All lines from the one that has "You are a GUI" onward to the end of the records below are to be returned exactly; pictures are to be skipped.
══════
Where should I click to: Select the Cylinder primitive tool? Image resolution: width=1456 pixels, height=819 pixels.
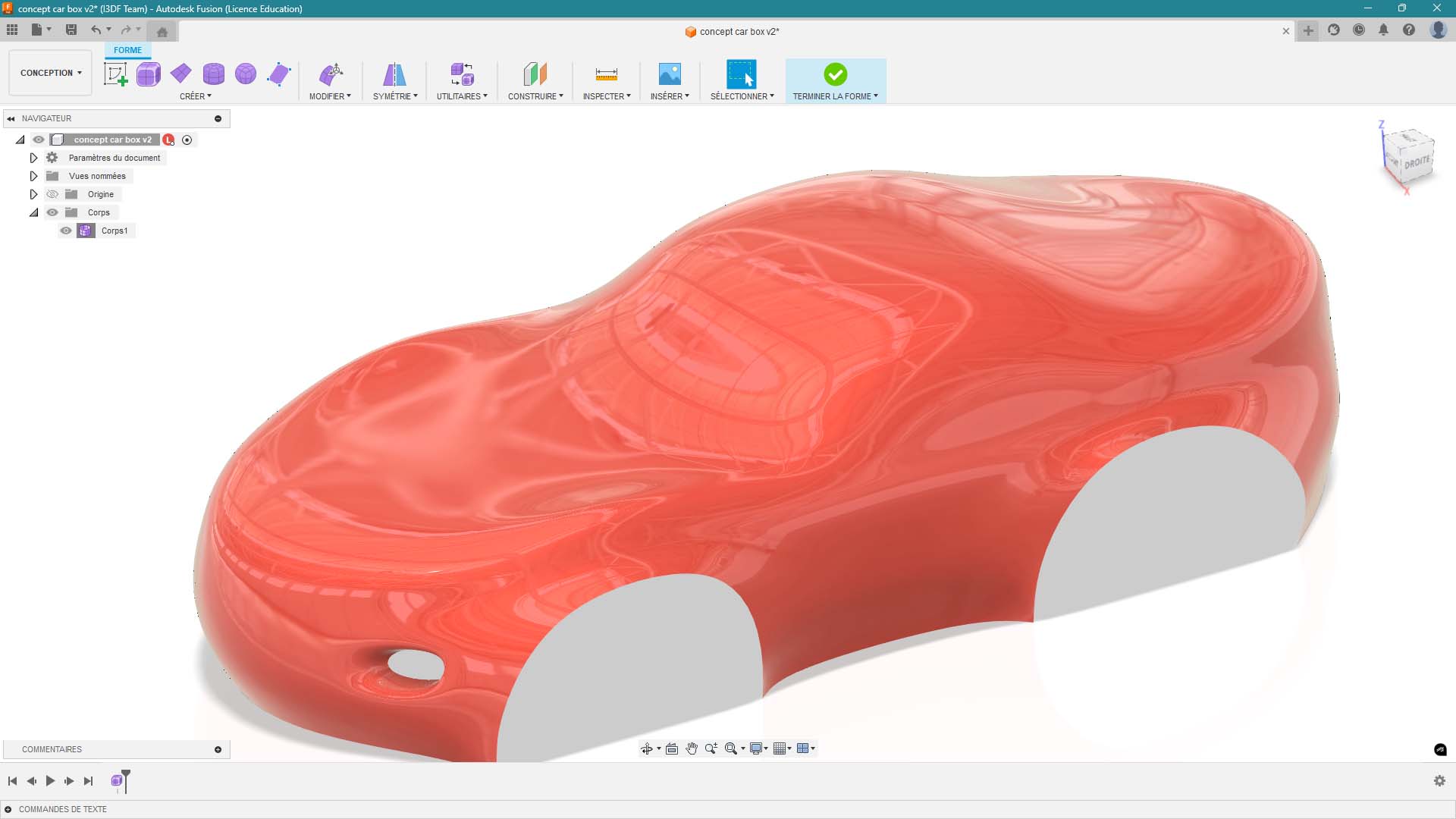click(213, 74)
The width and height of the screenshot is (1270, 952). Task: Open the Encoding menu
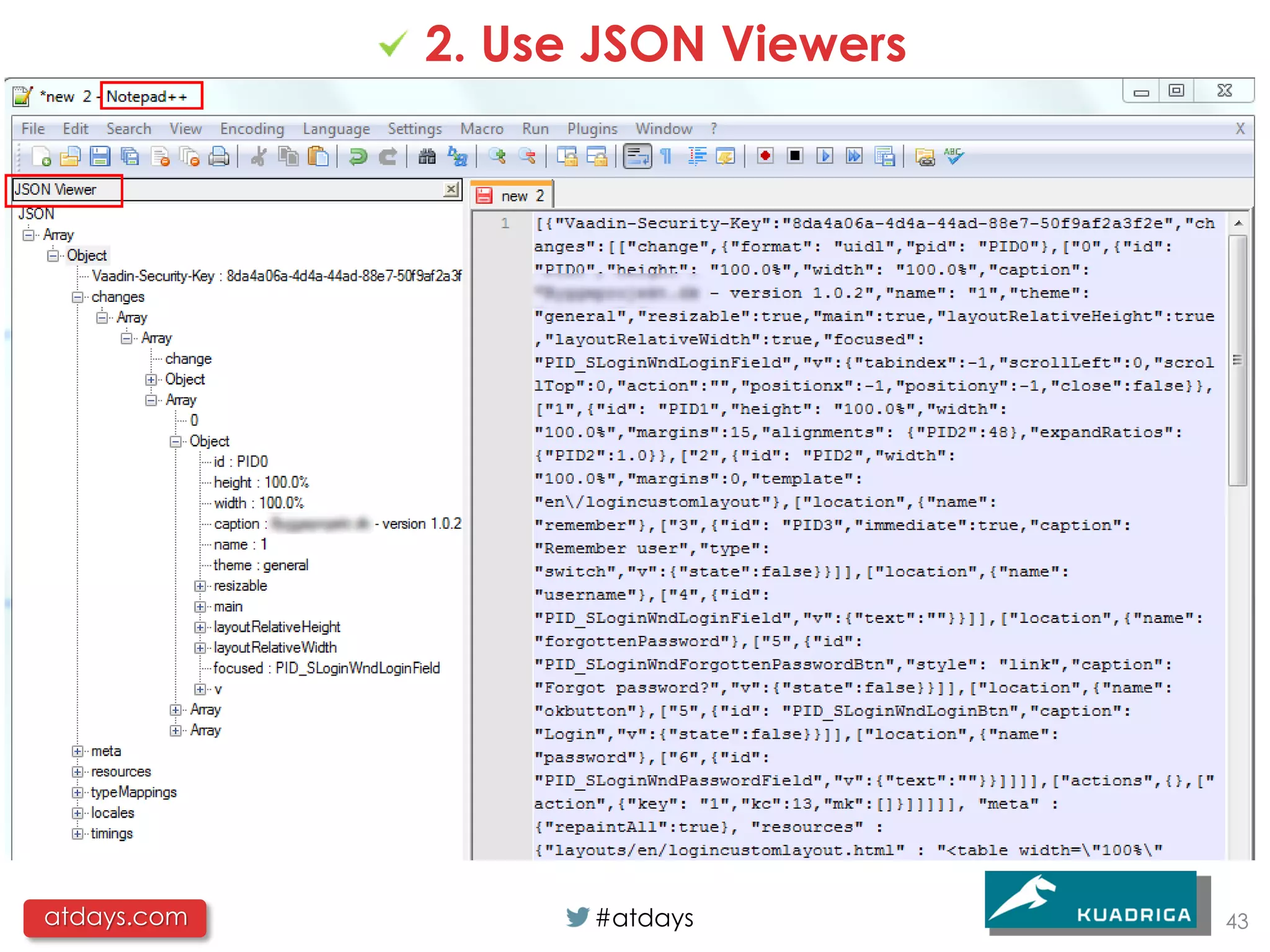tap(252, 129)
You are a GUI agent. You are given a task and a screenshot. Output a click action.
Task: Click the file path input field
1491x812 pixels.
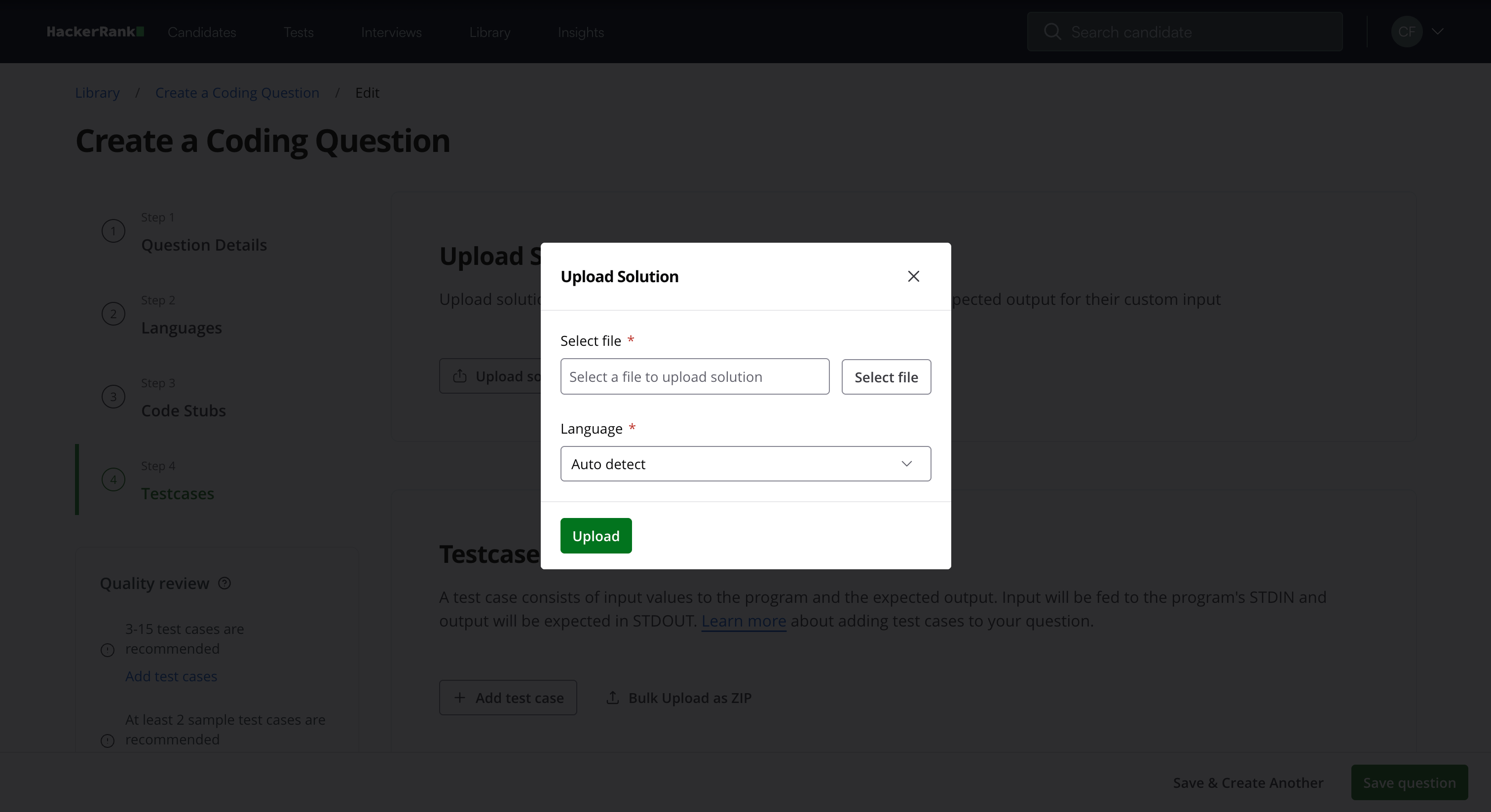pyautogui.click(x=694, y=377)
══════
▸ Answer space:
You are a GUI agent. You are given a task and a screenshot. Output a click action.
Task: Click the file path input field
1491x812 pixels.
pyautogui.click(x=694, y=377)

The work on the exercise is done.